孟子說人的本性是善良,只是在後天的環境之中,才漸漸被影響學會了惡。因此,人們才需要禮儀保持住人性中的善。
而荀子的意思是人性本自私的,只有通過後天的學習,去掉本身的惡性,才能修習成君子。
“無論性善還是性惡,無論是孟子還是荀老夫子您,都有勸善之意。只是善卻有大小之別。”嬴子弋說道。
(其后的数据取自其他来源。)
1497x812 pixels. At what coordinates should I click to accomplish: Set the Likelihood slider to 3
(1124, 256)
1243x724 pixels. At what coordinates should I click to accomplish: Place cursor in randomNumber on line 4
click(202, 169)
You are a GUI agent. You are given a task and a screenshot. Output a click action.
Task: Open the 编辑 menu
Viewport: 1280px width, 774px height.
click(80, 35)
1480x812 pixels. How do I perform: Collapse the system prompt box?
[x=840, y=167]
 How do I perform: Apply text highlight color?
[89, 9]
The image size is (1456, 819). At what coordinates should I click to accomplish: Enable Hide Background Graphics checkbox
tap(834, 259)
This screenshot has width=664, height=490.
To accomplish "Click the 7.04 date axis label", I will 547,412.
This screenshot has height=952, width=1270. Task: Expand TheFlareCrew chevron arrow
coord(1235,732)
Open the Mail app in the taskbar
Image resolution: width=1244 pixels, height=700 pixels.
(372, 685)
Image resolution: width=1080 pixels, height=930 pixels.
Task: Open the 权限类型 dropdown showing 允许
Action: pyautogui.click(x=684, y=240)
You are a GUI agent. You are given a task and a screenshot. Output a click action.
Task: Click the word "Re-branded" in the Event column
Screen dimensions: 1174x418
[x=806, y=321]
“不吝賜教。”荀子一代宗師,此刻卻是沒有半點架子,問道。
“昔者孔子周遊列國,希求自己的主張被列國諸侯所採納,遵循周禮。無疑是希望在那個禮樂廢弛的亂世之中,列國的諸侯能夠放下紛爭,以仁爲本,愛民生民,不輕啓戰端,可謂大善矣。雖然孔子生前處處碰壁,但是九死不悔之心,實在令後生晚輩敬服不已。可是時至如今,天下在大秦的手中已經一統,四海歸一。如今的儒者不達時宜,是古非今,卻仍然叫囂着回覆周禮。若使天下再復周制,必將戰端四起,可謂善否?”
荀子明白嬴子弋的意思,內中無疑是想要讓小聖賢莊與那些儒者分割乾淨。“殿下的意思老夫已經知道,可是小聖賢莊即使如殿下之意,不知道殿下口中的大善自何而出?”
“大秦一統天下至今,法家無疑主導着帝國的大政。然而帝國的天下何其廣闊,單單是推行法家的刑名之術,就能保證帝國的萬世基業了麼?顏路二當家前往百越之地,推行儒家的禮治,這些年來,卓有成效。儒家之所以一直被排斥在帝國高層之外,就是因爲儒家往日的學說無法適應這個時代。那些自命不凡的腐儒嚐嚐譏笑墨家的人刻守陳規,難道他們就不是了麼?荀老夫子,往後數十年乃至百年之內,儒家的興衰,可謂大否?若是儒家真的能夠推陳出新,那日後教化天下萬民之功,可謂善否?”
“哈哈哈哈!”荀子撫須大笑,“太子殿下真的是厲害!不過光憑這些還不足以說服老夫?”
“如此,理已盡。不如在這棋盤之上見得真章,如何?”嬴子弋問道,心中卻是清楚,堂堂荀子,一代聖賢,又怎麼會被嘴炮所折服?
“太子殿下真的有此把握?”
“是非高下,一較便知。”嬴子弋笑道。